Aufregung um EU-Atombombe: Alles nur eine Geisterdebatte? Ansgar Haase, Carsten Hoffmann und Michael Fischer, dpa

14.02.2024 17:07

Die einen halten es für eine gefährliche Geisterdebatte, die anderen
finden die Diskussion zwingend notwendig: Braucht Europa einen
eigenen nuklearen Schutz vor Putins Atomraketen?

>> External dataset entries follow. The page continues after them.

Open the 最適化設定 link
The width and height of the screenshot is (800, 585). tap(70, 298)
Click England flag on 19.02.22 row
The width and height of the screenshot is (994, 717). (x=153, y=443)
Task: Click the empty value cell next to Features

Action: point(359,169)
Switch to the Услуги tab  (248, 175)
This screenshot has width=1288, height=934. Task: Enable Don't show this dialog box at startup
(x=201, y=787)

Berlin (dpa) - Donald Trump hat weder ein politisches Amt, noch ist
sicher, dass er demnächst wieder für eins kandidiert. Und trotzdem
hat er es geschafft, mit nur wenigen Worten die gesamte Nato in helle
Aufregung zu versetzen. 

Vom deutschen Bundeskanzler bis zum Nato-Generalsekretär reagieren
europäische Spitzenpolitiker mit Abscheu und Empörung auf seine
Drohung, säumige Zahler unter den Nato-Partnern im Zweifelsfall der
russischen Kriegsmaschinerie zu überlassen. Andere sehen darin eher
einen Weckruf und machen Vorschläge, was jetzt zur Vorbereitung auf
einen möglichen Wahlsieg Trumps bei der US-Präsidentenwahl am 5.
November zu tun sei. 

Als Top-Thema der Debatte hat sich die nukleare Abschreckung
herauskristallisiert. Brauchen die europäischen Nato-Staaten einen
eigenen nuklearen Schutzschirm für potenzielle Angriffe der
benachbarten Atommacht Russland? Einige halten das für eine
Geisterdebatte, andere finden die Diskussion zwingend notwendig.

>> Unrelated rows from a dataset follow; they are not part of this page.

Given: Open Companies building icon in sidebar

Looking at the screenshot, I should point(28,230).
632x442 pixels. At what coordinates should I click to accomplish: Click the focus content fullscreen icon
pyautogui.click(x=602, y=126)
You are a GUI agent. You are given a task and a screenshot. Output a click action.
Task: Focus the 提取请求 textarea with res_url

Welche Nato-Staaten besitzen Atomwaffen?

Von den neun Ländern, die über Atomwaffen verfügen, sind drei in der

Nato: die USA, Frankreich und Großbritannien. Die Nuklear-Arsenale
dieser drei Länder sind aber sehr unterschiedlich gefüllt. Laut
Friedensforschungsinstitut Sipri besitzen die USA gut 5200 der
weltweit 12 500 Atomwaffen. Großbritannien (225) und Frankreich (290)
kommen zusammen gerade mal auf ein Zehntel davon. Russland hat laut
Sipri sogar noch etwas mehr Atomwaffen als die USA, nämlich knapp
5900. 

Wie funktioniert die nukleare Abschreckung der Nato bisher? 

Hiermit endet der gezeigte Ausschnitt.